Operations#
This notebook looks to explain and detail how to go about constructing a new pipeline.
[1]:
import warnings
warnings.filterwarnings('ignore')
import pyearthtools.pipeline
import pyearthtools.data
with warnings.catch_warnings(action="ignore"):
import site_archive_nci
The construction of these pipelines can be quite complex, so it is best to take an iterative approach, slowly adding more steps and checking the output to ensure it is what you expect it to be.
pyearthtools.pipeline consists of by default the basic blocks to prepare data, and should be enough for most cases. But can be easily extended to add additonal features
All operations that are provided are accessible under pyearthtools.pipeline.operations. Multiple data types / frameworks are currently implemented,
[2]:
pyearthtools.pipeline.operations?
Type: module
String form: <module 'pyearthtools.pipeline.operations' from '/g/data/kd24/tjl/src/PyEarthTools/packages/pipeline/src/pyearthtools/pipeline/operations/__init__.py'>
File: /g/data/kd24/tjl/src/PyEarthTools/packages/pipeline/src/pyearthtools/pipeline/operations/__init__.py
Docstring:
Pipeline Operations
| SubModules | Info |
| ---------- | ---- |
| numpy | Numpy arrays |
| xarray | Xarray |
| dask | Dask arrays |
| transform | Transformations |
Each framework seeks to provide the neccessary operations to prepare data in that type, with conversion available between the three.
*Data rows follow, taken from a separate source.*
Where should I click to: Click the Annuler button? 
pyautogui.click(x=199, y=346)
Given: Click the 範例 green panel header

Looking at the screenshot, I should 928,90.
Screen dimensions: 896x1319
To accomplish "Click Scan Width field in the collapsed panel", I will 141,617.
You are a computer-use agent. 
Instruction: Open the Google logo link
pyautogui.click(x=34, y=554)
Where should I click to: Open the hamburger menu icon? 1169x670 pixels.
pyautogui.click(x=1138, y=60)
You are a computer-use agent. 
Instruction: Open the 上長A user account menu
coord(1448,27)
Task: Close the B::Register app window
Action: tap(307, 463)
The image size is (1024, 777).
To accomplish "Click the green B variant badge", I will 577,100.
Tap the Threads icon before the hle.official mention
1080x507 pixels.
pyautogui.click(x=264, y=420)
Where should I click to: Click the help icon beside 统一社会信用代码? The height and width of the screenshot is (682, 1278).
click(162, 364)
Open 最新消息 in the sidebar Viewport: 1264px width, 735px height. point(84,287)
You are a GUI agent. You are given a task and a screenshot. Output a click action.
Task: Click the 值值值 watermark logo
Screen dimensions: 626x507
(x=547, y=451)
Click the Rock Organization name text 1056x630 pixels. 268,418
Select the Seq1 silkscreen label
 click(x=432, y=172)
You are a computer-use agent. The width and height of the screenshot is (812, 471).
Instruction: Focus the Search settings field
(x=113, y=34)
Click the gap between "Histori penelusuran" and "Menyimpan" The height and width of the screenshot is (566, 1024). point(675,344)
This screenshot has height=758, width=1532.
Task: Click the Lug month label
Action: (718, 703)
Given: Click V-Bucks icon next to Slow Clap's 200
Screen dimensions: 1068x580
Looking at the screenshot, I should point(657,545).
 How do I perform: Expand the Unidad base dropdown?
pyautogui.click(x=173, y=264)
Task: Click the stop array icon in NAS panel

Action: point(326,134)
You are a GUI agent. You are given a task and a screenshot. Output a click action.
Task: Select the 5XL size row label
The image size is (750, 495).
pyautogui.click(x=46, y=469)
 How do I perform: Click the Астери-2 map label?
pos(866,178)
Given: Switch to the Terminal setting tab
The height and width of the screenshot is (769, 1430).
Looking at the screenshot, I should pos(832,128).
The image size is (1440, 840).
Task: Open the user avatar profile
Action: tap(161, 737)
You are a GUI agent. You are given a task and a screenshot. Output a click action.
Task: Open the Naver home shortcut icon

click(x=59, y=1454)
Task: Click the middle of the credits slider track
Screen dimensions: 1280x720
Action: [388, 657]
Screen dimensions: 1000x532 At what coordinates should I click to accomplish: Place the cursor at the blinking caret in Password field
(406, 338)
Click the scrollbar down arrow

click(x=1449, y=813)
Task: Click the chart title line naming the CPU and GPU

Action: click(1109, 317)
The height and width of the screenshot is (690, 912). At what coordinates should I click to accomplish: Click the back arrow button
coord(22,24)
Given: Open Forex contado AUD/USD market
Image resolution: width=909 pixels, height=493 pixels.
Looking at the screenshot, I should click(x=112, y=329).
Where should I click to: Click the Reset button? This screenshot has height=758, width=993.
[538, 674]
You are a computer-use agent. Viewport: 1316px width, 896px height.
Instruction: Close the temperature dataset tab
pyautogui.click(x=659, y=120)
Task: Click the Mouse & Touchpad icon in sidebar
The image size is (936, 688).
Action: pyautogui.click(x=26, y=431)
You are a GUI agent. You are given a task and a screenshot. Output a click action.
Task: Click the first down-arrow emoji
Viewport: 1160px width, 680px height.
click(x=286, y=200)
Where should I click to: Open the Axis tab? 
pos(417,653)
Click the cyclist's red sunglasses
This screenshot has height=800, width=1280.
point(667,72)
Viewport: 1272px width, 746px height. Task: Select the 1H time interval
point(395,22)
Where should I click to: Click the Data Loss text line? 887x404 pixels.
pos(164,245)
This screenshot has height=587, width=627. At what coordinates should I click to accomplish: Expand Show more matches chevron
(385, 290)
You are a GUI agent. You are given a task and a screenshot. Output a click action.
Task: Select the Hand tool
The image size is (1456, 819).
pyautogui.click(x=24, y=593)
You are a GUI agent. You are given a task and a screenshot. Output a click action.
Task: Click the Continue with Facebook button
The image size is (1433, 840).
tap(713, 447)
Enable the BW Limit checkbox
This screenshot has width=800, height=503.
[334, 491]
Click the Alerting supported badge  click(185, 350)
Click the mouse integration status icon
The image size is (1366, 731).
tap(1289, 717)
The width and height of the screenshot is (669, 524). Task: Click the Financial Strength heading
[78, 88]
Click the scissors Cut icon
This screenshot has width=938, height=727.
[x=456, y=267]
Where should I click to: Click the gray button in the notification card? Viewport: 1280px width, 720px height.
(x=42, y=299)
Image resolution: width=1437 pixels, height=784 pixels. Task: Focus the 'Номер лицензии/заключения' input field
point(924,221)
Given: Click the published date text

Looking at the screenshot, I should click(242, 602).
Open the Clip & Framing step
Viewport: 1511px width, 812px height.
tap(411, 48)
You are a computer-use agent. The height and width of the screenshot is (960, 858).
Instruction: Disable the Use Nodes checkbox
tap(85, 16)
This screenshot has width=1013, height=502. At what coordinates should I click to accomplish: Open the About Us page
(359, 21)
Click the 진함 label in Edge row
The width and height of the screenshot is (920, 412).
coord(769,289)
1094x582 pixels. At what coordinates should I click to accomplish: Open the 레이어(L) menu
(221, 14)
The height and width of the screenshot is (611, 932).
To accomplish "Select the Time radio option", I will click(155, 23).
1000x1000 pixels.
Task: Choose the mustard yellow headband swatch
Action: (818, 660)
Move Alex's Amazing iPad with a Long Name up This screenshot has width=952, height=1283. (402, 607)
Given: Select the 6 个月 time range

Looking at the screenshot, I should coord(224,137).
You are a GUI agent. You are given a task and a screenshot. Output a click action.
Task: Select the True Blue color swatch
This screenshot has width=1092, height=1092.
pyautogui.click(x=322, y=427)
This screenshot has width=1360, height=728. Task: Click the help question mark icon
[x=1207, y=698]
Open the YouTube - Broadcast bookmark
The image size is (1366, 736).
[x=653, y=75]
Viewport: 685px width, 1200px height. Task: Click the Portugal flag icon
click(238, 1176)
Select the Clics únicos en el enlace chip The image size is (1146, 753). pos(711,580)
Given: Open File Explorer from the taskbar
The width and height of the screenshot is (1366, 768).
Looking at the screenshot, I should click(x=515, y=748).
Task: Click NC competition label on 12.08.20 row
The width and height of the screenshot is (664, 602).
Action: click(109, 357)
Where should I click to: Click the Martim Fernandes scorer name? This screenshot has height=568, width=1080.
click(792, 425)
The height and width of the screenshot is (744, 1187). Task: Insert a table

Dask and Numpy attempt to be exact mirrors of each other, just implemented in the host framework
[3]:
example_index = pyearthtools.data.archive.ERA5.sample()
example_index
[3]:
ERA5
Description ECWMF ReAnalysis v5
range '1970-current'
Documentation 'https://confluence.ecmwf.int/display/CKB/ERA5%3A+data+documentation'
Initialisation
level_value None
product 'reanalysis'
variables ['2t']
Transforms
StandardCoordinateNames {'latitude': "['lat', 'Latitude', 'yt_ocean', 'yt']", 'longitude': "['lon', 'Longitude', 'xt_ocean', 'xt']", 'replacement_dictionary': 'None', 'time': "['Time']"}
Rename {'names': {'t2m': "'2t'", 'u10': "'10u'", 'v10': "'10v'", 'siconc': "'ci'"}}So, we now have our index, our view into the data, it will be the first step of our pipeline.
[4]:
pipe = pyearthtools.pipeline.Pipeline(
example_index
)
pipe
Pipeline
Description `pyearthtools.pipeline` Data Pipeline
Initialisation
exceptions_to_ignore None
iterator None
sampler None
Steps
ERA5 {'ERA5': {'level_value': 'None', 'product': "'reanalysis'", 'variables': "['2t']"}}This is the most basic of pipelines consisting of only a single step.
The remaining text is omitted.